_SELECTION_
--- begin ---

FRANKFURT (MNI) – A purported proposal by Italy’s Prime Minister
Mario Monti for the European Central Bank to buy the sovereign bonds of
Spain and Italy with a guarantee from the European bailout fund would
undermine monetary union, ECB Governing Council member Jens Weidmann
said in an interview released Saturday.
Weidmann, who heads the Bundesbank, told German daily Sueddeutsche
Zeitung that Monti’s proposal for Italy to get money from the bailout
fund without conditionality “amounts to the financing of government via
the printing press, which is forbidden by the EU treaties.”
Weidmann rejected the idea as an attempt to “make use of monetary
policy so as to limit the financing costs of member countries and
circumvent market mechanisms to a large degree.”
“In this way there would be extensive joint liability and the
framework of monetary union would be undermined,” he said.

--- end ---

_RECORDS SUPPLIED_
--- begin ---

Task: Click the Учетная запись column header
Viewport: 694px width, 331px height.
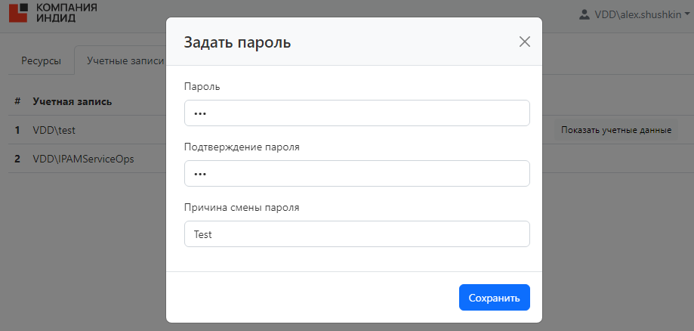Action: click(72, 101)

--- end ---
--- begin ---

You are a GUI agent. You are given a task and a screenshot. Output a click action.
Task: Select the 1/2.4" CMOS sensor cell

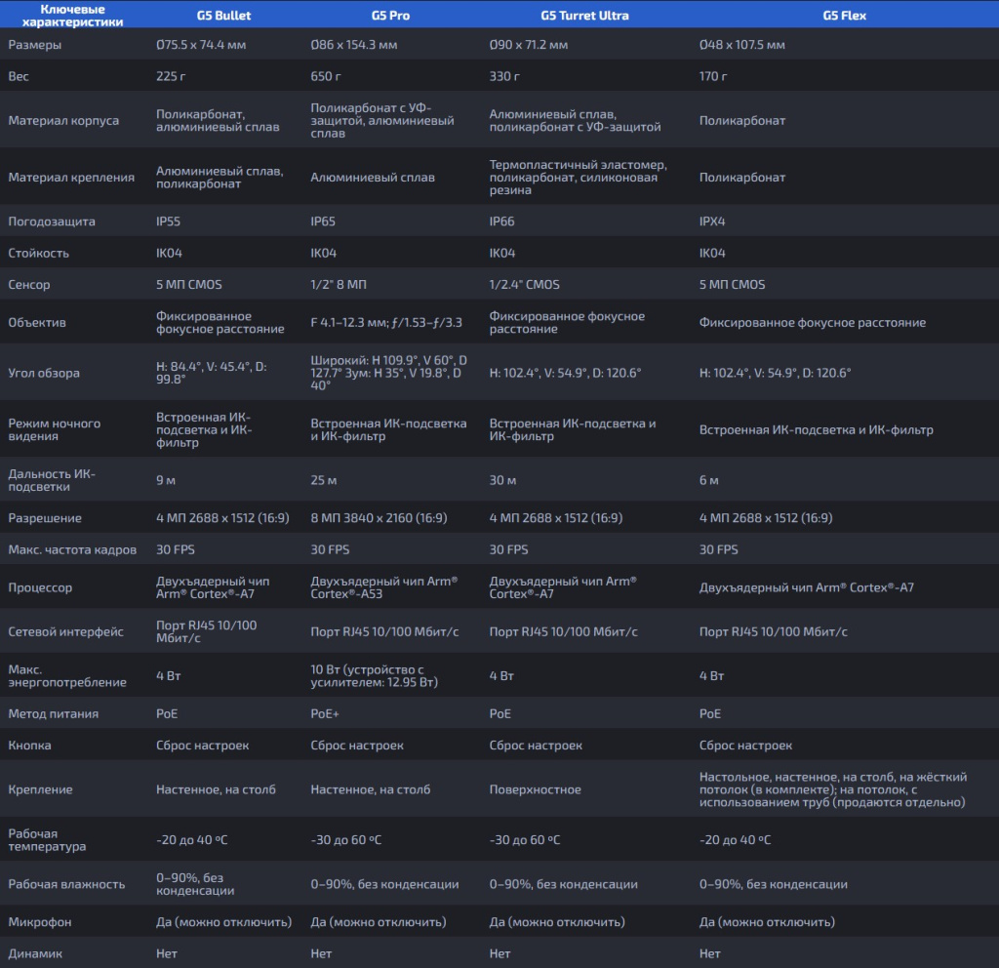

--- end ---
--- begin ---

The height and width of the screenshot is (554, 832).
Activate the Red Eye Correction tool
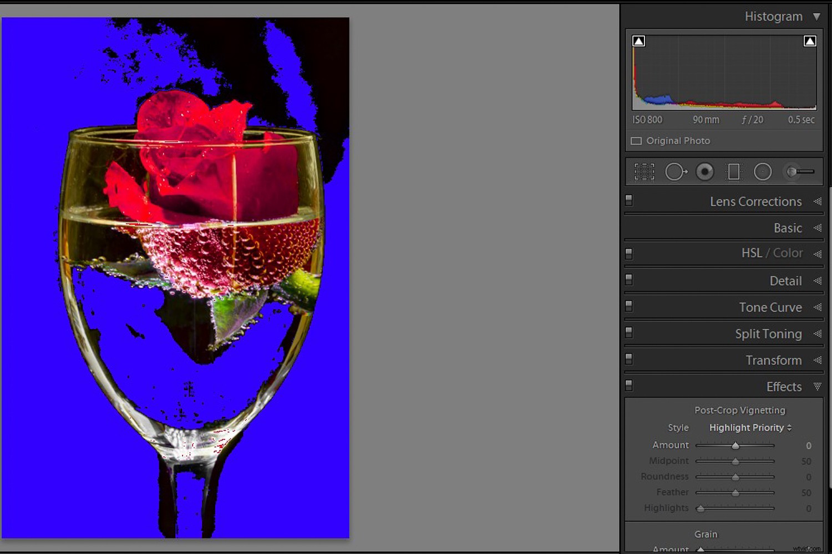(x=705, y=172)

--- end ---

_TASK LIST_
(a) In the news report on Weidmann and the Monti proposal, which newspaper did Weidmann give his interview to?
(b) Write the next few sentences of the news report on Weidmann's criticism of Monti's bond-buying proposal, picking up after its final sentence.

_OUTPUTS BY TASK_
(a) The German daily Sueddeutsche Zeitung.

(b)
It is not quite clear what Monti’s government actually proposed.
Last week, one of his closest aides, Italy’s European Affairs Minister
Enzo Moavero, raised the possibility of an automatic mechanism that
would trigger bond purchases by the ECB or the rescue fund or “other
financial institutions.”
At the G-20 summit in Mexico later in the week, Monti more or less
confirmed the plan but said the purchases would be conducted by the
bailout fund, not the ECB.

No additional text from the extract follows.